Absence d'indemnité d'occupation en cas de local inexploitable
Cass civ 3ème 3 novembre 2021 - n° 20-16.334
Le locataire est-il tenu au paiement d’une indemnité d’occupation malgré le caractère inexploitable du local commercial ?
Dans cette affaire une SCI propriétaire d’un local commercial a conclu un bail commercial avec une société. Suite à des impayés, la SCI a délivré un commandement de payer les loyers en visant la clause résolutoire inscrite dans le bail commercial. La locataire a assigné sa bailleresse en opposition au commandement de payer, en annulation du bail commercial, et en indemnisation de son préjudice.
La Cour d’appel déboute la bailleresse de sa demande jugeant qu’elle a commis une faute manifeste en concluant un bail commercial sur un local impropre à sa destination. Elle l'a ensuite condamné par la même occasion au paiement d’une somme de 130 000 € à titre de dommages et intérêts. Cette somme correspond à un prêt bancaire contracté par la locataire pour les travaux de remise en état des locaux loués afin de pouvoir exercer son activité. Par contre, la locataire est étonnamment condamnée par la cour d’appel à payer une indemnité d’occupation à la bailleresse pour l’avoir privée de la jouissance de son bien jusqu’à remise des clés.
Saisie, la cour de la cassation casse partiellement au visa de l’article 1382, devenu 1240 du code civil et du principe de la réparation intégrale du préjudice l’arrêt rendu par la cour d’appel. Elle réaffirme ainsi la jurisprudence actuelle tout en précisant que les dommages et intérêts doivent réparer le préjudice sans qu’il n’y ait ni perte ni profit pour la victime. Elle condamne ainsi l’absence de recherche par les juges de la cour d’appel de l’exactitude du montant des dépenses effectuées par la locataire dans la fixation du montant des dommages et intérêts. Ceci afin d’éviter un enrichissement illicite des victimes dans ce type de préjudice.
Sur le versement d’une indemnité d’éviction par la locataire, pour jouissance des locaux mis à disposition par le bailleur jusqu’à annulation du contrat, la jurisprudence a déjà affirmé de manière constante que la partie qui a bénéficié d’une prestation qu’elle ne peut restituer, comme la jouissance d’un bien loué doit quand même s’acquitter une indemnité d’occupation (Cass civ 3e,24 juin 2009 n°08-12.251).
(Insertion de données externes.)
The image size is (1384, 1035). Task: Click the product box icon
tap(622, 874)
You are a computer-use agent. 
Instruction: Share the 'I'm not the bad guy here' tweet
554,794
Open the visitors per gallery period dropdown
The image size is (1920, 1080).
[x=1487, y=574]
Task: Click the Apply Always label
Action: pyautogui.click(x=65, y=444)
Cette assertion représente le cœur même de cet arrêt qui lui a valu une publication au journal officiel. La situation d’espèce est très différente, car le locataire a conclu un bail commercial sur un local qui était impropre à sa destination contractuelle. Une notion de vice caché qui vient changer la jurisprudence jusqu’à lors favorable aux bailleurs. Ainsi, le locataire n’ayant pas bénéficié de la jouissance de locaux conformes à leur destination contractuelle n’est dès lors plus redevable d’une indemnité d’occupation.
Que retenir de cet arrêt, c’est la consécration parfaite du principe "Nul ne peut se prévaloir de sa propre turpitude". Le non-respect des obligations contractuelles par le bailleur a pour conséquence une impossibilité pour lui de demander une indemnité d’occupation pourtant acquise dès jouissances des locaux par le locataire.